*REQUIRED WORK:* Give again, word for word, each line from the top of the listing through the line that holds "Open the Women's".
*** Opening EXCERPTED RECORDS ***
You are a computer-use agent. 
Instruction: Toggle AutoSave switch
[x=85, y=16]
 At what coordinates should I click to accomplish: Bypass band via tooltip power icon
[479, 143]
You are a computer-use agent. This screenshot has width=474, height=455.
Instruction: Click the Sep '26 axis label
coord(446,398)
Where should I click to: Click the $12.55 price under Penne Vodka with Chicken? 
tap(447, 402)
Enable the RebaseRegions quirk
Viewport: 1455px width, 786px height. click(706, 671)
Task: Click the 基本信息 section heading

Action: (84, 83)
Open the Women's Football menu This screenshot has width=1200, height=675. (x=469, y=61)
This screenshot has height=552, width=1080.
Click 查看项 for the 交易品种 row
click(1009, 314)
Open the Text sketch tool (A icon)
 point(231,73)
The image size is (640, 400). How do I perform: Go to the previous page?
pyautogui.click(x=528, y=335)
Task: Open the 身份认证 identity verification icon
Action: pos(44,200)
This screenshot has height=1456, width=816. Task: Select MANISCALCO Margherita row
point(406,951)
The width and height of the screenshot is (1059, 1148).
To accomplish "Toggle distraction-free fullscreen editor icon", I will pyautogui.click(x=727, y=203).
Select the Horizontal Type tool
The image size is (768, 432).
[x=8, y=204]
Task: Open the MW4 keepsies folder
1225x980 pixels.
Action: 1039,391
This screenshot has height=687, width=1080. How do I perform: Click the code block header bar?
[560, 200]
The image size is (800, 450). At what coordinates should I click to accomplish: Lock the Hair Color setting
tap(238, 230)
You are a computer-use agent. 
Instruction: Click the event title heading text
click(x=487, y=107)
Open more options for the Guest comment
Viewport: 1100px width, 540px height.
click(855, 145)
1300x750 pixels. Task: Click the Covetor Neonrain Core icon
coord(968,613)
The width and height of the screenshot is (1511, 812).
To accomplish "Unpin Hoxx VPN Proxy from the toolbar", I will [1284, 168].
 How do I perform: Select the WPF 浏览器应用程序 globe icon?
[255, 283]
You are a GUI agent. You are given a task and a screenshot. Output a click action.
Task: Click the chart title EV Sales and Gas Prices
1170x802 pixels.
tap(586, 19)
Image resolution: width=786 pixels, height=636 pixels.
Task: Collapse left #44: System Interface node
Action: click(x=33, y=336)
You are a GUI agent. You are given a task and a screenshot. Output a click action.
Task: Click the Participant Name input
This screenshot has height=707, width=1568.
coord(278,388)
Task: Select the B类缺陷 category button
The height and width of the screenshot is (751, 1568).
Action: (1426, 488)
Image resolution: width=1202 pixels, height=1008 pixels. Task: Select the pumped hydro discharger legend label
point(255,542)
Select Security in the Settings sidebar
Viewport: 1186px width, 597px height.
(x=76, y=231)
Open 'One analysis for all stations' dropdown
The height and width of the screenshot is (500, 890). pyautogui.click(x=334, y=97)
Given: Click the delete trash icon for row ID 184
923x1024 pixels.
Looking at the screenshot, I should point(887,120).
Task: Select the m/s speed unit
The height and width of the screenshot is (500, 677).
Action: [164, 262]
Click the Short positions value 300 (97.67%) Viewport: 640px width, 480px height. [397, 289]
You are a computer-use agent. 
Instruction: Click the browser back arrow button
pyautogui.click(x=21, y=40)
*** Closing EXCERPTED RECORDS ***
*RESULT BELOW:*
You are a computer-use agent. 
Instruction: Toggle AutoSave switch
[x=85, y=16]
 At what coordinates should I click to accomplish: Bypass band via tooltip power icon
[479, 143]
You are a computer-use agent. This screenshot has width=474, height=455.
Instruction: Click the Sep '26 axis label
coord(446,398)
Where should I click to: Click the $12.55 price under Penne Vodka with Chicken? 
tap(447, 402)
Enable the RebaseRegions quirk
Viewport: 1455px width, 786px height. click(706, 671)
Task: Click the 基本信息 section heading

Action: (84, 83)
Open the Women's Football menu This screenshot has width=1200, height=675. (x=469, y=61)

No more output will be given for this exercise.